Perjalanan Pemikiran Seorang Anak Kos yang Berani Membantah
Sebaik-baiknya kebaikan bukanlah sekadar baik yang tampak. Ia adalah kebaikan yang tidak memaksa orang lain menjadi baik. Ia tidak menggurui atau menasihati secara serampangan. Ia tidak hadir untuk mendominasi, tapi untuk menginspirasi. Kebaikan, dalam pemahaman saya hari ini, adalah tentang keseimbangan antara niat, tindakan, dan dampaknya pada semesta. Baik yang bijak. Baik yang tidak bising. Baik yang biak. Kira-kira sebelas tahun yang lalu, saya menyelesaikan studi dari sebuah kampus pendidikan yang bagi sebagian orang dianggap biasa, namun bagi saya adalah tempat penempaan paling liar. Enam bulan setelah itu, saya memutuskan mengasingkan diri ke tanah para daeng. Sendiri, jauh dari hiruk-pikuk zona nyaman. Tapi sebelumnya, saya habiskan tiga tahun terakhir kuliah sebagai “jangkrik” kampus. Gelarnya tidak resmi, tapi aktivitasnya sah: hidup di kampus dari malam hingga dini hari, lebih akrab dengan kesunyian sekretariat dibanding kasur kos.
Kala itu bangunan yang sekarang berdiri megah dengan warna hijau belum ada. Hanya puing-puing dan tumpukan material yang belum jadi. Padahal, rumah saya hanya berjarak sekitar sembilan kilometer dari kampus. Tapi entah kenapa logika saya saat itu memilih untuk tidur di kampus. Saya tercatat sebagai penghuni kos, tapi kenyataannya saya lebih sering menginap di sekret lama—ruang kecil yang kami klaim sebagai markas aktivisme.

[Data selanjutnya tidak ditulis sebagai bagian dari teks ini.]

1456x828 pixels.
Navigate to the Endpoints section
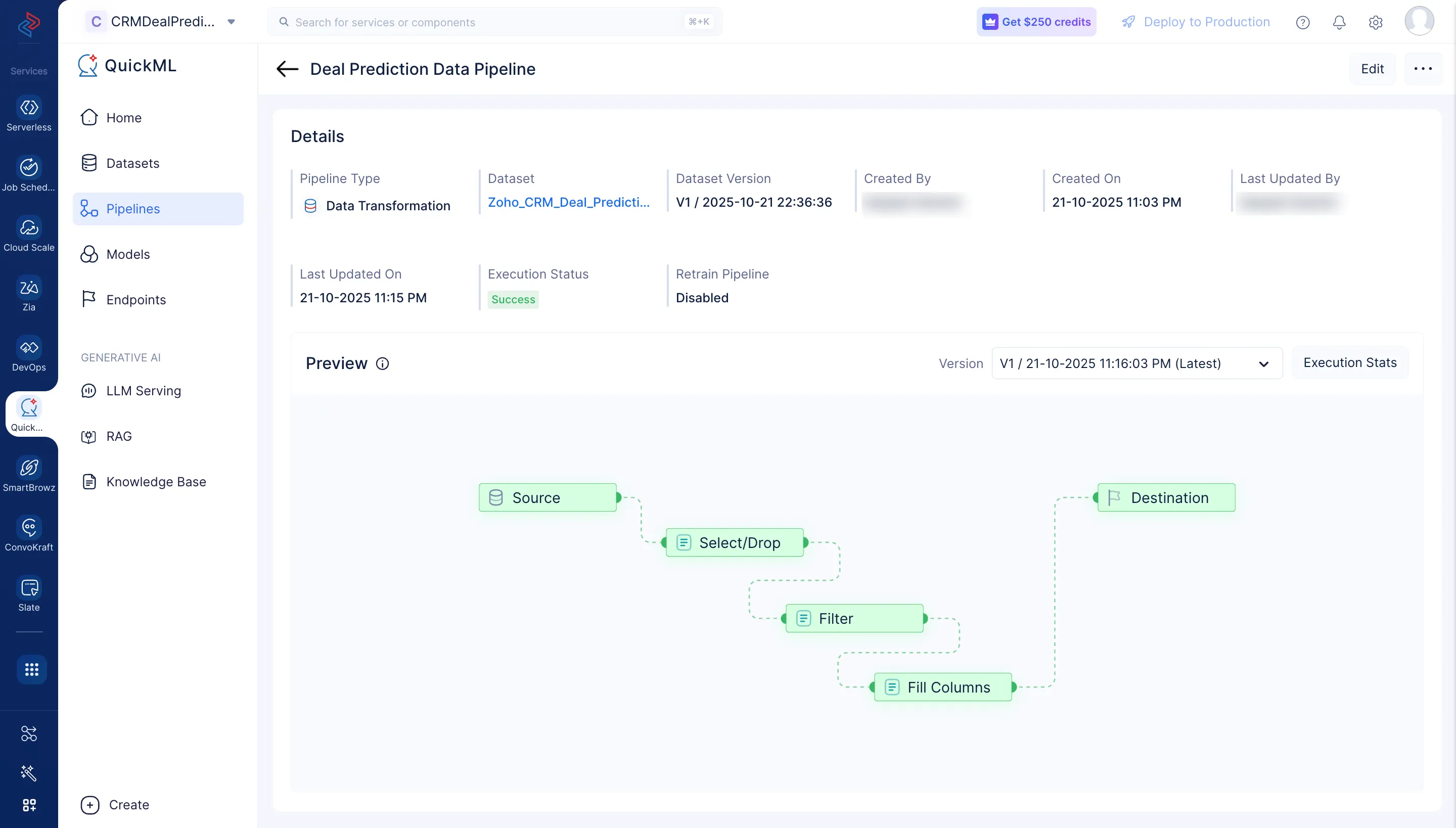pos(136,299)
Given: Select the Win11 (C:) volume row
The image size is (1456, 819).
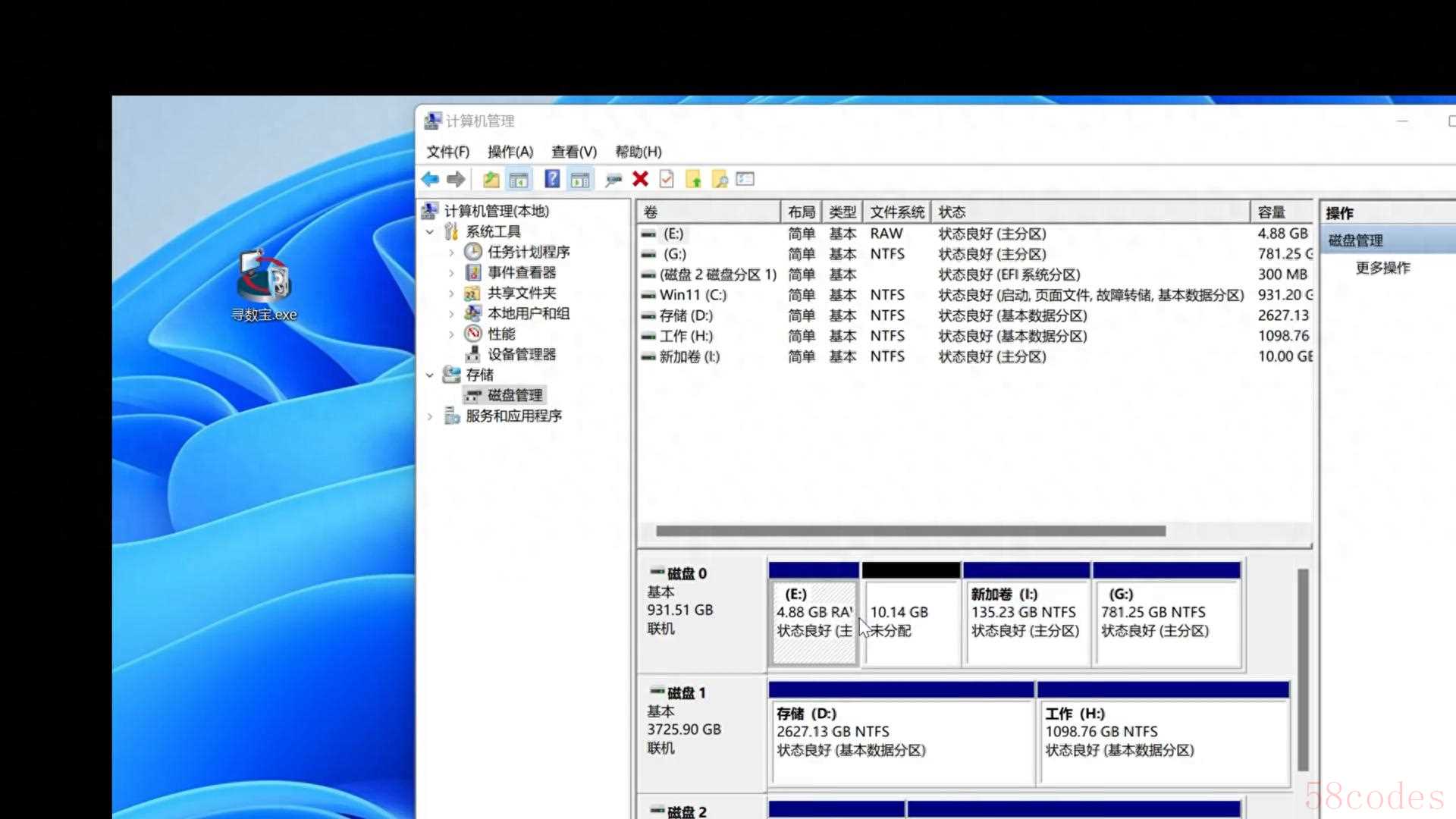Looking at the screenshot, I should click(x=692, y=295).
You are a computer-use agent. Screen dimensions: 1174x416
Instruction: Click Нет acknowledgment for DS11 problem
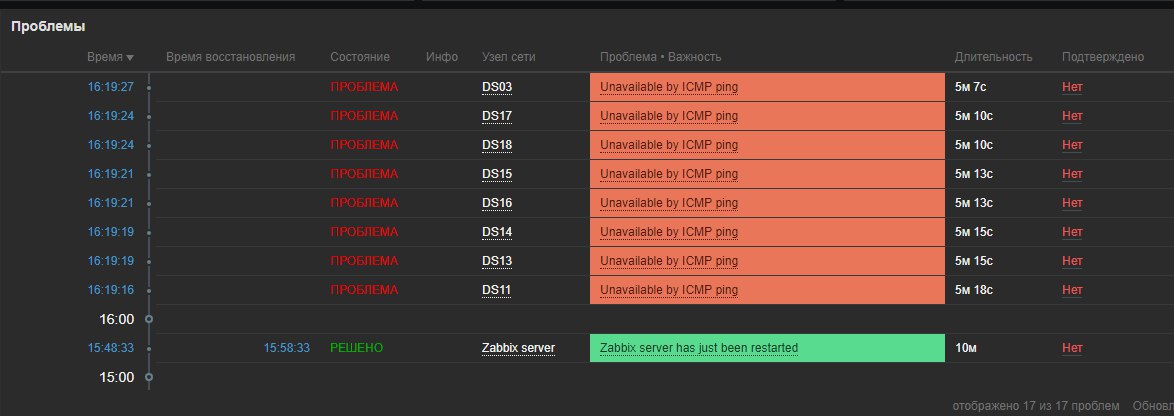[1072, 290]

Saya bahkan investasi permanen: handuk, sikat gigi, sabun mandi—semuanya ada di kamar mandi sekret. Pulang hanya saat sangat diperlukan atau ketika ada agenda formal yang mewajibkan memakai pakaian yang tidak beraroma kopi dingin semalaman.

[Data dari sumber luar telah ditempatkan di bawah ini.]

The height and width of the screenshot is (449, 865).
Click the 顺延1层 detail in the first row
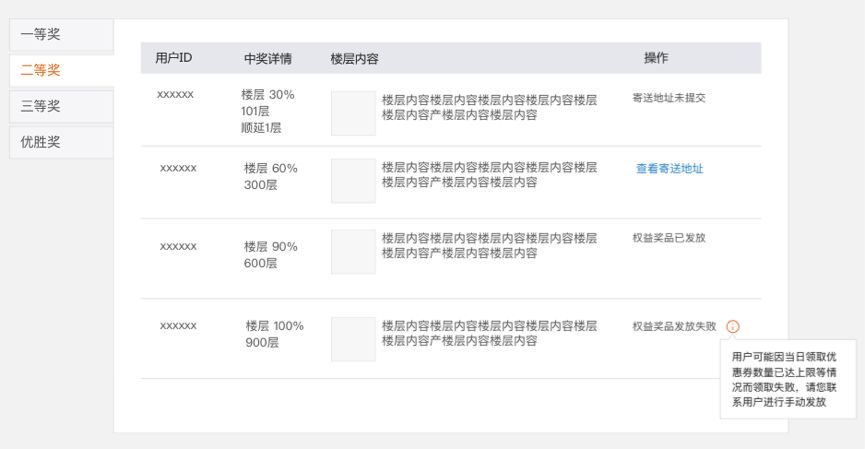[261, 128]
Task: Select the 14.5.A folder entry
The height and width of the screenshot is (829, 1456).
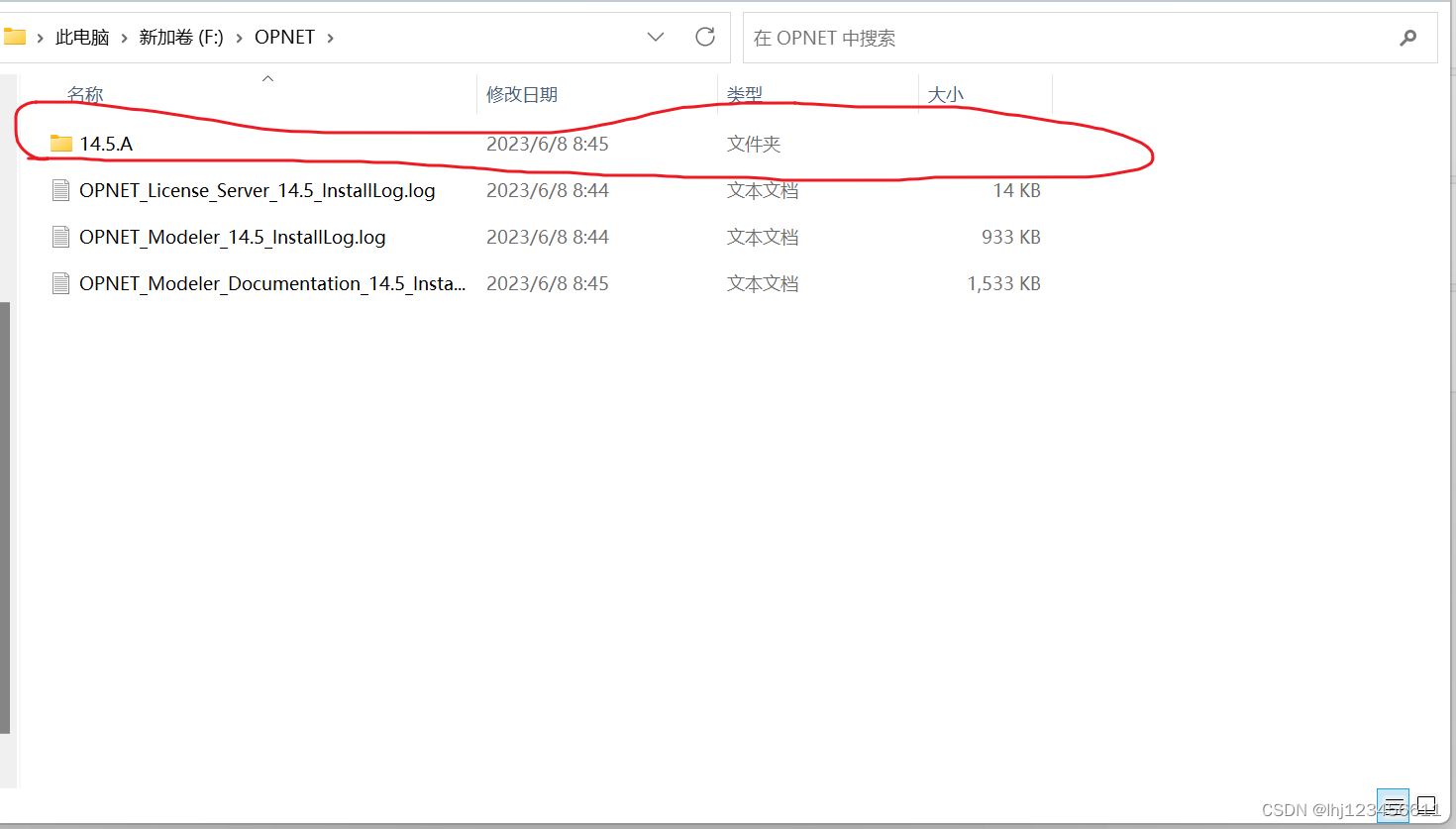Action: [109, 143]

Yang menarik, sebelum gedung fakultas itu berdiri, saya dan rekan-rekan sudah lebih dulu ‘mengamankan’ salah satu ruang kosong. Kami deklarasikan sebagai sekretariat kami sendiri. Tidak resmi, tentu saja. Tapi cukup militan. Bahkan ketika penggusuran demi penggusuran dilakukan oleh pihak kampus, kami berani berdiri di depan, menolak, menantang.
Kami ini anak-anak yang punya nama tengah “membantah.” Tak ada satu pun kebijakan yang kami iyakan dengan cepat, bahkan dari para dosen yang berjasa mendidik kami. Rasanya seperti pepatah lama: “Memelihara anak macan sejak kecil, lalu dipangsa ketika besar.” Mungkin itu yang mereka rasakan. Tapi bagi kami, pembangkangan adalah cara untuk berpikir. Kritik adalah cara mencintai.

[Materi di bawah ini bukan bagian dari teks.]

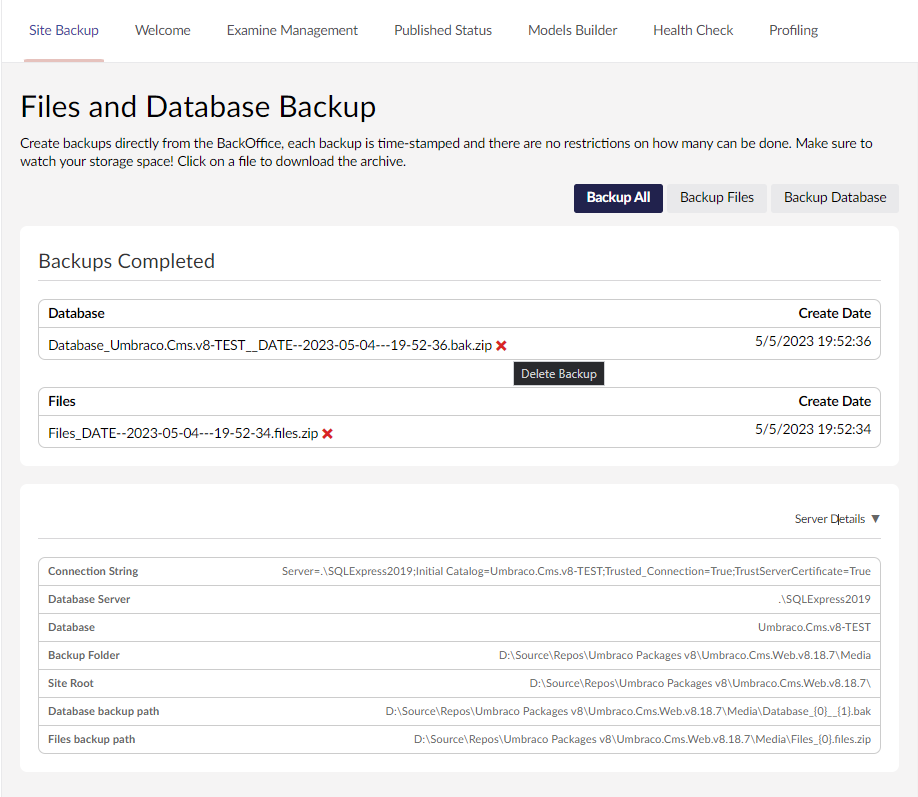Screen dimensions: 918x797
Task: Open the Welcome tab
Action: 163,30
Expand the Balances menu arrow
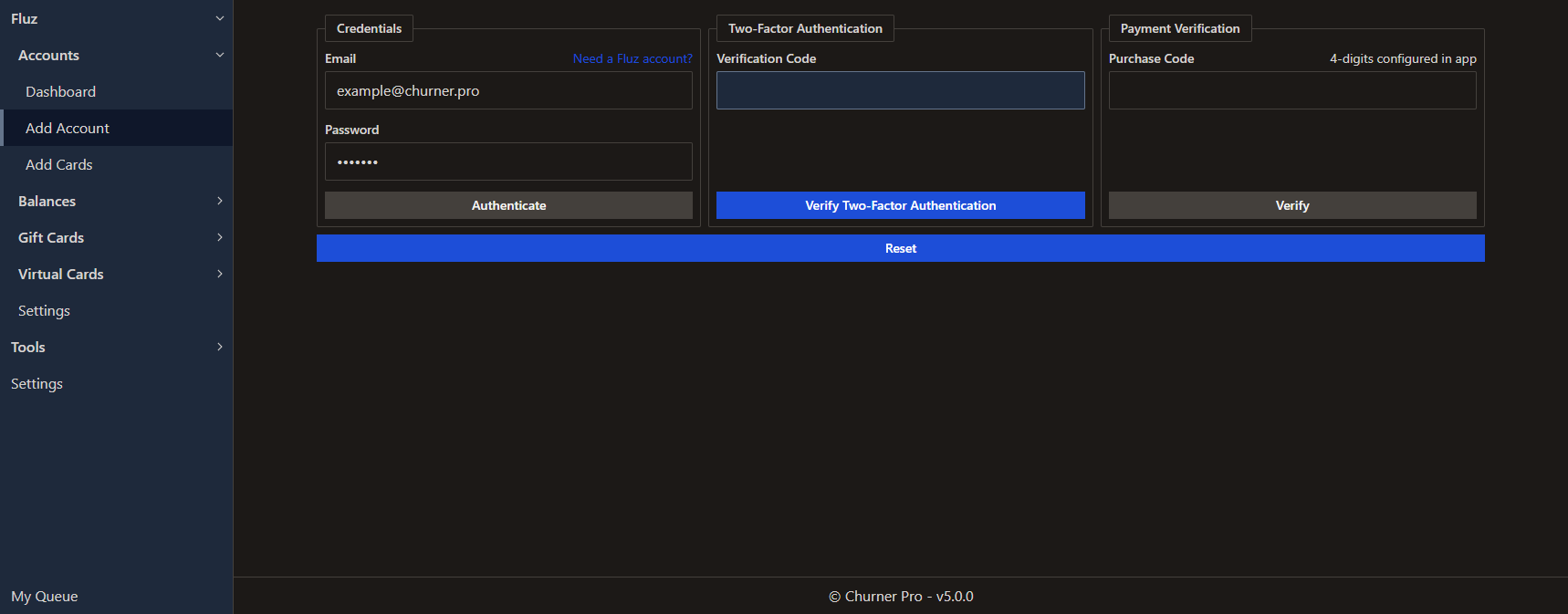Viewport: 1568px width, 614px height. click(219, 201)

Dari kebijakan PLPG, peraturan seragam magang, hingga peresmian gedung, semua kami soroti. Gaya aktivisme kami kala itu begitu khas: semangat tinggi, teori melimpah. Mulai dari Marxisme, Freirean, hingga dalil-dalil agama—semuanya kami jadikan bumbu dalam setiap dialektika. Kami berani mengutip sejarah nabi dan menghubungkannya dengan politik kampus. Kadang benar, kadang terlalu berlebihan. Tapi itulah gaya kami.
Hari ini, jika saya membaca ulang lembar-lembar pemikiran lama itu, mungkin saya akan senyum geli. Terlalu heroik. Terlalu percaya diri. Tapi di balik semua itu, ada semangat muda yang tak boleh diremehkan. Semangat untuk tidak diam. Semangat untuk terus berpikir. Semangat untuk membela yang tertindas meski belum tentu benar.
Kini, ketika saya berada di dunia kerja, kadang muncul pertanyaan dari dalam diri: apakah semua itu masih relevan? Apakah masih layak memperjuangkan kebenaran dengan suara keras? Ataukah cukup menyuarakan dengan tenang, tapi tegas?
Saya belum tahu jawaban pastinya. Tapi satu hal yang saya pelajari: kebaikan tidak harus gaduh. Tidak harus selalu pakai pengeras suara. Terkadang, diam dan konsisten juga adalah bentuk kebaikan yang luar biasa. Kebaikan yang bukan hanya baik—tapi juga bijak.
Dan saya percaya, setiap orang bisa menempuh jalannya sendiri dalam mencari dan menanamkan kebaikan. Tak harus sama jalurnya, tak perlu sama kerasnya. Asal tujuannya satu: menjadikan dunia sedikit lebih adil, sedikit lebih damai, dan lebih masuk akal untuk ditinggali bersama.